THE PROBLEM: Update these entries by replacing "Image resolution" with "Screenshot size" everywhere, leaving everything else unchanged and omitting the pictures.

[Entries from a dataset]
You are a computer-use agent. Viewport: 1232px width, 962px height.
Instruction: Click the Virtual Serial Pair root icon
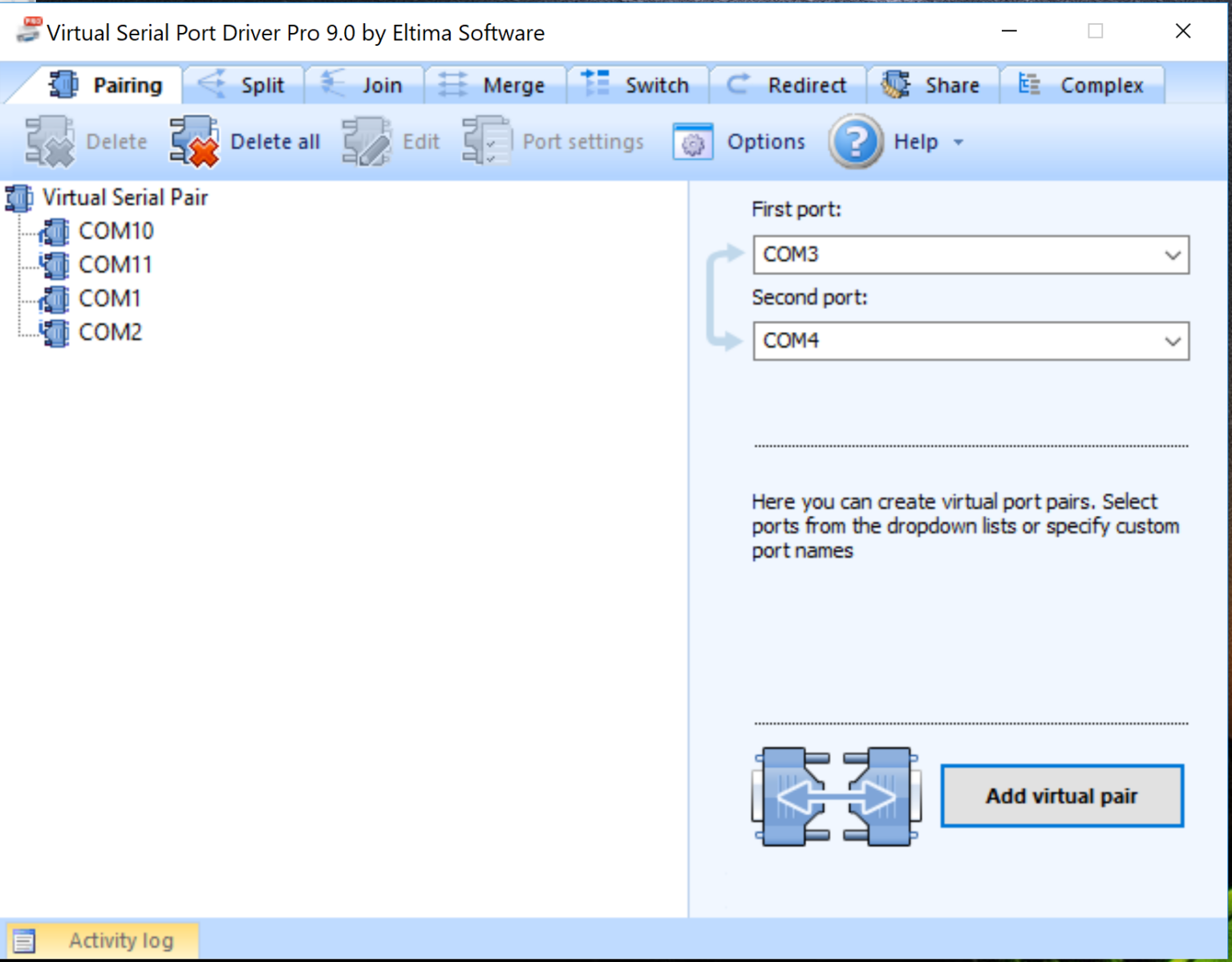(18, 198)
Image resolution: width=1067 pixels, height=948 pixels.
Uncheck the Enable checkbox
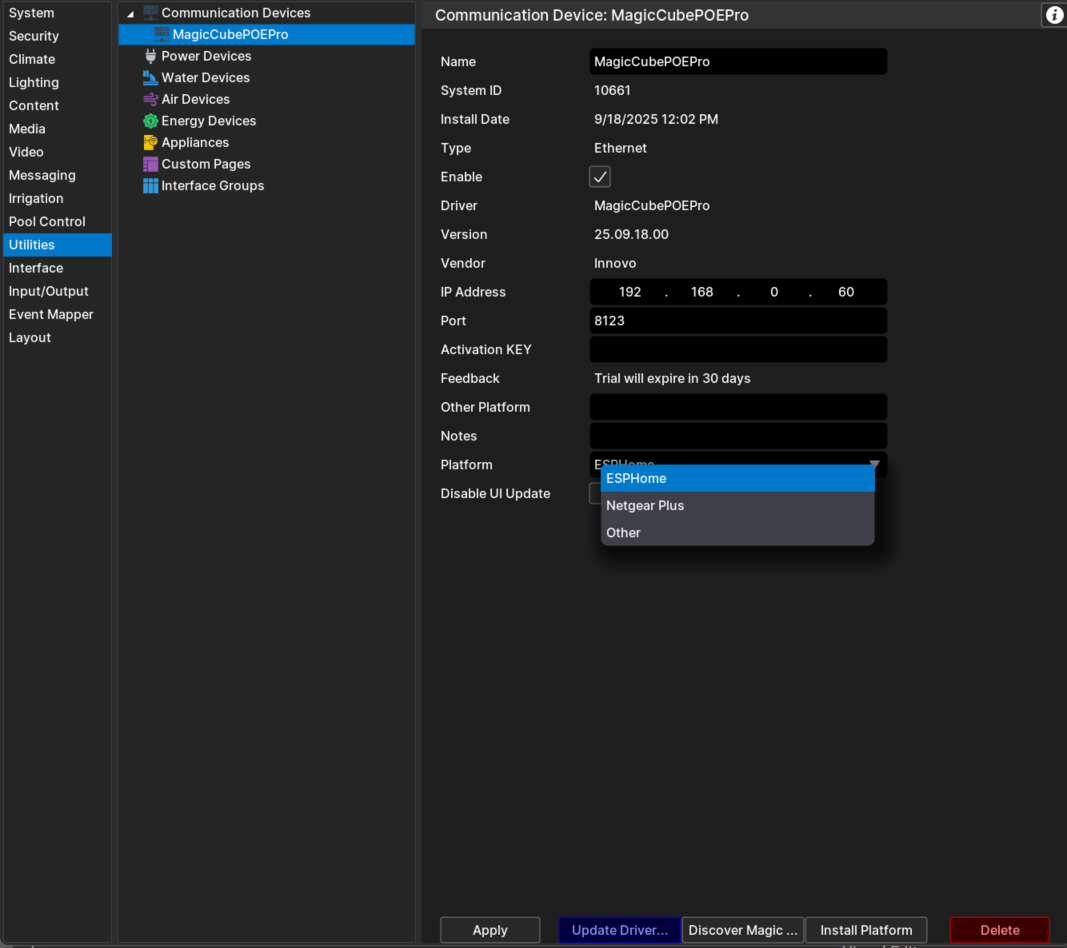[600, 177]
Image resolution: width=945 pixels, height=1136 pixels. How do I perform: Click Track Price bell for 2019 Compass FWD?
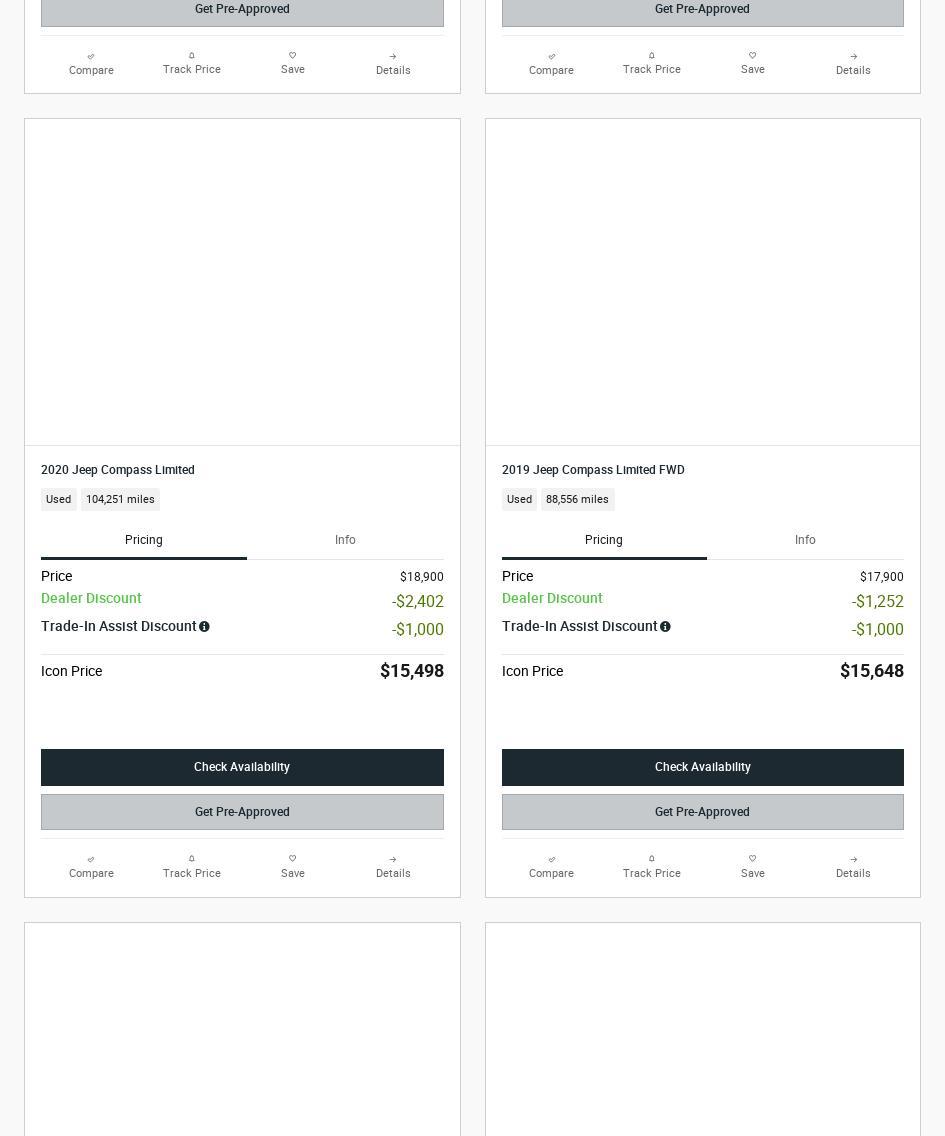click(x=651, y=859)
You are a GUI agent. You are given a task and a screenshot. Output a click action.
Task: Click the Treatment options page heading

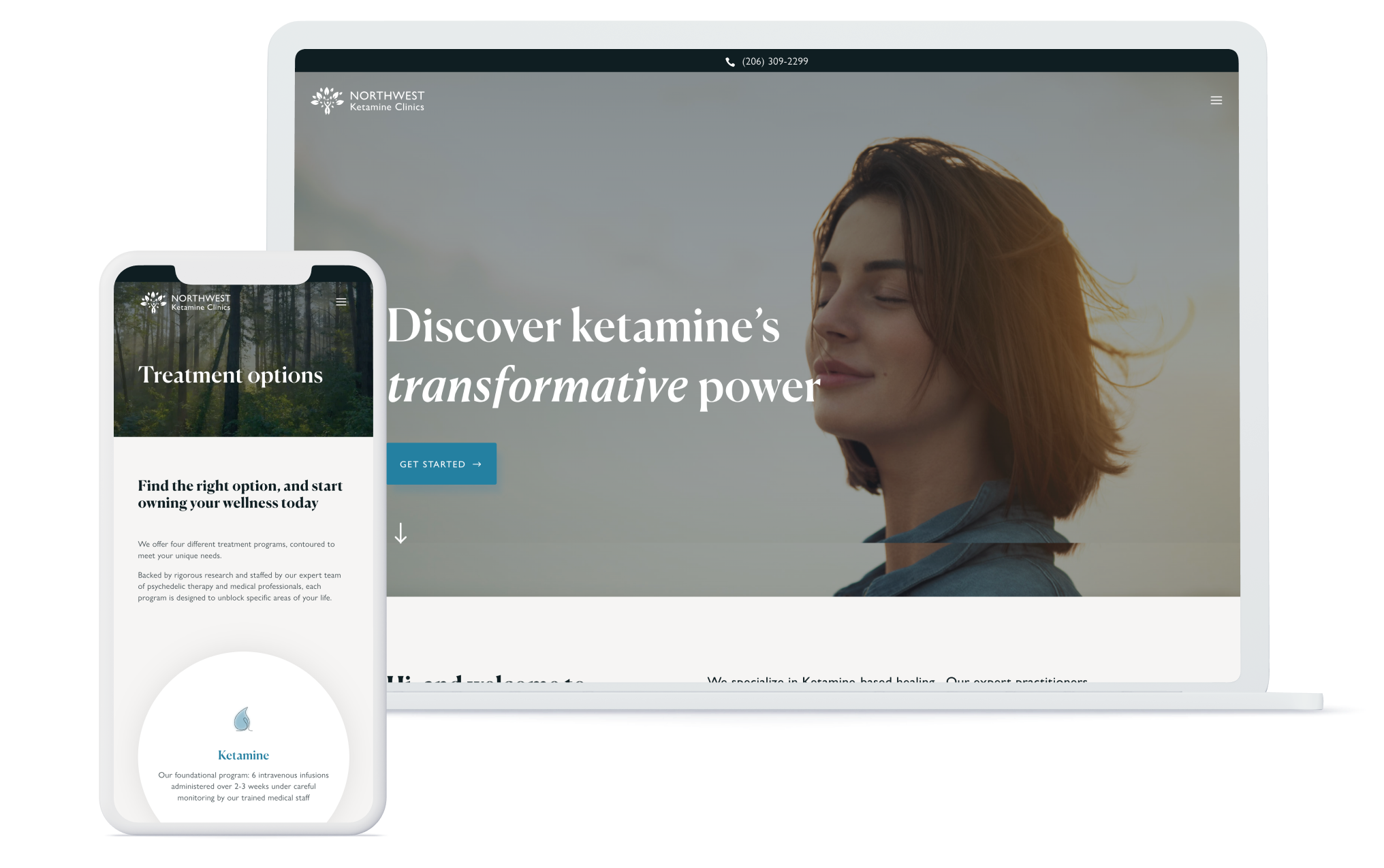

CORRECT RESULT:
You are a computer-use agent. Viewport: 1232px width, 962px height.
Instruction: Click the Virtual Serial Pair root icon
(18, 198)
Screenshot size: width=1067 pixels, height=948 pixels.
Uncheck the Enable checkbox
[600, 177]
Screenshot size: width=945 pixels, height=1136 pixels. How do I perform: Click Track Price bell for 2019 Compass FWD?
click(x=651, y=859)
You are a GUI agent. You are given a task and a screenshot. Output a click action.
Task: Click the Treatment options page heading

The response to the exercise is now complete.